- Source material

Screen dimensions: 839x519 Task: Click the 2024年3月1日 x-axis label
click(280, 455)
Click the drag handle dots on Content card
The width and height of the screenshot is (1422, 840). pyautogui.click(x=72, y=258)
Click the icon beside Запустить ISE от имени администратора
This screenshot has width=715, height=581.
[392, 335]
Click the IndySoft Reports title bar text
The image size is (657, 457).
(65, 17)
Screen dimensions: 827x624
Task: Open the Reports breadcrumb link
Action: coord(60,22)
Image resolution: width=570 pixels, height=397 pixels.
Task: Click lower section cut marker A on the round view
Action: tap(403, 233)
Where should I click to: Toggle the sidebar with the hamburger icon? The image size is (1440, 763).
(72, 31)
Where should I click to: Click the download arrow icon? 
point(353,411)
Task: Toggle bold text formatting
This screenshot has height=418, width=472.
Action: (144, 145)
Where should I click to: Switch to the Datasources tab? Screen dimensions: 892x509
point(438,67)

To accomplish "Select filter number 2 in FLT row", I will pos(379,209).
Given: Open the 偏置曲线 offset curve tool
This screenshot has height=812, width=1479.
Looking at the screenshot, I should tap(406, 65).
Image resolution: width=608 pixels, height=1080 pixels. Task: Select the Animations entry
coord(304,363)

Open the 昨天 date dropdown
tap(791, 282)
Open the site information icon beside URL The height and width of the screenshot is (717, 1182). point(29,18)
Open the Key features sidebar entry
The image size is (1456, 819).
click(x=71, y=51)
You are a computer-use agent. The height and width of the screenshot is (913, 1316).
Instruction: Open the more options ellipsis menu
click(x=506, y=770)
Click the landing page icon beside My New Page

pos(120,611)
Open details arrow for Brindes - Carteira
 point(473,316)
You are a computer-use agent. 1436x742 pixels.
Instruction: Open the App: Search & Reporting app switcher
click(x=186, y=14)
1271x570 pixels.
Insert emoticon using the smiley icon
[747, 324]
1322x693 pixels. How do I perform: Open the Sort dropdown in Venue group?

- Exercise instructions
Please state the number of lines in the data above that hold the word "agent", without any other text.

- Solution for this problem
2